The worst case scenario should be used in climate models to accurately represent C02 emissions through 2050, according to experts at the Woods Hole Research Center.

In 2005, four scenarios known as Representative Concentration Pathways (RCPs) were developed to inform the Intergovernmental Panel on Climate Change Assessment Report. The RCP scenarios, which include historical greenhouse gas emissions until 2005, are used in global climate models to project future emissions.

RCP 8.5 represents the highest theoretical use of fossil fuels, which would result in an additional 8.5 watts per square meter of radiative forcing by 2100.
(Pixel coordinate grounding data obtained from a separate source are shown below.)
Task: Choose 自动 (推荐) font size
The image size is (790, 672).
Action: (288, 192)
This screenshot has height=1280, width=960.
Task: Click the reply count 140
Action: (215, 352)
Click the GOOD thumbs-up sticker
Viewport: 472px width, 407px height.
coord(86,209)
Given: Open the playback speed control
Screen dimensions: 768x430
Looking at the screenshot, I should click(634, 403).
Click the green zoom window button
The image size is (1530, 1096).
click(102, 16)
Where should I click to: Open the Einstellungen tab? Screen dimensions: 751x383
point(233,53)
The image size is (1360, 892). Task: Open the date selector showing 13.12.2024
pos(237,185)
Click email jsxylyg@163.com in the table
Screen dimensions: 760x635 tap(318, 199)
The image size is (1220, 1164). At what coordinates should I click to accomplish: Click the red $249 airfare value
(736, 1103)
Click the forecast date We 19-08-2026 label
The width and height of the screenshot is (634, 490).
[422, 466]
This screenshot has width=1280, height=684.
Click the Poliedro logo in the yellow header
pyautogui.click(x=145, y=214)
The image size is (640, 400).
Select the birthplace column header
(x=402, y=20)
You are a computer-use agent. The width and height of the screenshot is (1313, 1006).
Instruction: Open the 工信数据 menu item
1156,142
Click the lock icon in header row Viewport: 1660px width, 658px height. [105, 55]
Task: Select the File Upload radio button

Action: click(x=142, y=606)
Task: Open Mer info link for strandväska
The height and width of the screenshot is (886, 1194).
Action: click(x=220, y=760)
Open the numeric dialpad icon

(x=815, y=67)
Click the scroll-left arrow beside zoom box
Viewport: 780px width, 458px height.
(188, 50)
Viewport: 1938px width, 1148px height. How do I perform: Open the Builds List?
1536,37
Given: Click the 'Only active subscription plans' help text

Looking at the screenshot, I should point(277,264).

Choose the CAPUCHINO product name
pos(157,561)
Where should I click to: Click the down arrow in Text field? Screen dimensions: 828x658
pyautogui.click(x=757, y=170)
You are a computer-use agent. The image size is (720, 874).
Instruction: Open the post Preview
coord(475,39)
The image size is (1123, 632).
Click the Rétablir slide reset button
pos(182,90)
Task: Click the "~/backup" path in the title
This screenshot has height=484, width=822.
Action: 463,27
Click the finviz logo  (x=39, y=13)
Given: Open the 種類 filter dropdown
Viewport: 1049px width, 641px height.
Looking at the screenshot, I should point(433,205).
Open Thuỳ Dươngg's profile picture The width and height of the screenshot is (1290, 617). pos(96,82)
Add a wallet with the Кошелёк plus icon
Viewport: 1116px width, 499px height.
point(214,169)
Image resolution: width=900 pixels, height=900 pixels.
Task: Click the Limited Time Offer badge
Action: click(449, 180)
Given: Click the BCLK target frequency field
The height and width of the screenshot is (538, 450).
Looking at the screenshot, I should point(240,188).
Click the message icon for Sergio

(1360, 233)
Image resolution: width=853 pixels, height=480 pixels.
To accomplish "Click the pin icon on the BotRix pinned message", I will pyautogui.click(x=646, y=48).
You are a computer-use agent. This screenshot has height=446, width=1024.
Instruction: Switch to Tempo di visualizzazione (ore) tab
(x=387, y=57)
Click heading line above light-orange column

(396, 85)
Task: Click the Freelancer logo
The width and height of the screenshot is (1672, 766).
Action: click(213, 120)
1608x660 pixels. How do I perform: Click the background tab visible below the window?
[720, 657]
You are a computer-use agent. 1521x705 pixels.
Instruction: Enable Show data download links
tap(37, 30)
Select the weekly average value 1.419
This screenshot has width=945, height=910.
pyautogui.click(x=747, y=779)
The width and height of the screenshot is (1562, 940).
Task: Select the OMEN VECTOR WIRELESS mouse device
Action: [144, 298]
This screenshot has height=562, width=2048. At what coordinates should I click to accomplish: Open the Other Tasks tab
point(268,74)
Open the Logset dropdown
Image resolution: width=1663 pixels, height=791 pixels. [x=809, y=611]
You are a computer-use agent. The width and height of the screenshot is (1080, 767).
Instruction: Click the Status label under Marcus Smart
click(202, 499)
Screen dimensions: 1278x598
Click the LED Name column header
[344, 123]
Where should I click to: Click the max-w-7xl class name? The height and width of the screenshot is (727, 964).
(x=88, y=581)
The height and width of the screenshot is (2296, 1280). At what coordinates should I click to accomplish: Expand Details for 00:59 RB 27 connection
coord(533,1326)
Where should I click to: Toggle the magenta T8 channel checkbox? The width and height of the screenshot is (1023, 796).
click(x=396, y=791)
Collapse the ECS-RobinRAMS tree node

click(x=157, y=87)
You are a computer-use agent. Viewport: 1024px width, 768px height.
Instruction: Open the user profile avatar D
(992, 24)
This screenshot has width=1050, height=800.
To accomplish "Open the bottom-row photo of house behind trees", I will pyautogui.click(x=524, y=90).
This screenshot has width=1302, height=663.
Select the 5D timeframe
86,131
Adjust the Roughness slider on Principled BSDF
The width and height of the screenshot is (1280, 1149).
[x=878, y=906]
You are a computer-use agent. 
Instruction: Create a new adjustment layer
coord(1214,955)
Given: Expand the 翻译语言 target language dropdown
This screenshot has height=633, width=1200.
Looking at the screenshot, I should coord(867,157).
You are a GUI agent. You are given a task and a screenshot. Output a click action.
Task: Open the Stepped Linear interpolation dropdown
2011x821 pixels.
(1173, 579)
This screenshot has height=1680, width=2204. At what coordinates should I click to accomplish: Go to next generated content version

RCP 8.5 has been dismissed by many experts as being a scare tactic that is unrealistic or misleading. However, a team including WHRC President Dr. Philip Duffy has now determined that RCP 8.5 is actually the closest approximation of both historical emissions and the expected outcomes of current global climate policies – tracking within one percent of actual emissions.

“Not only are the emissions consistent with RCP 8.5 in close agreement with historical total cumulative CO2 emissions, but RCP8.5 is also the best match out to mid-century under current and stated policies with still highly plausible levels of CO2 emissions in 2100,” wrote the study authors. 

“Not using RCP8.5 to describe the previous 15 years assumes a level of mitigation that did not occur, thereby skewing subsequent assessments by lessening the severity of warming and associated physical climate risk.”

The researchers emphasized that while there are signs of progress on bending the global emissions curve and that our emissions picture may change significantly by 2100, focusing on the uncertain and distant future may distort the current debate on these issues. 

“For purposes of informing societal decisions, shorter time horizons are highly relevant, and it is important to have scenarios which are useful on those horizons. Looking at mid-century and sooner, RCP8.5 is clearly the most useful choice,” wrote the experts.

“Given the agreement of 2005-2020 historical and RCP8.5 total CO2 emissions and the congruence between current policies and RCP8.5 emission levels to mid-century, RCP8.5 has continued utility, both as an instrument to explore mean outcomes as well as risk. Indeed, if RCP8.5 did not exist, we’d have to create it.”

The study is published in the journal Proceedings of the National Academy of Sciences.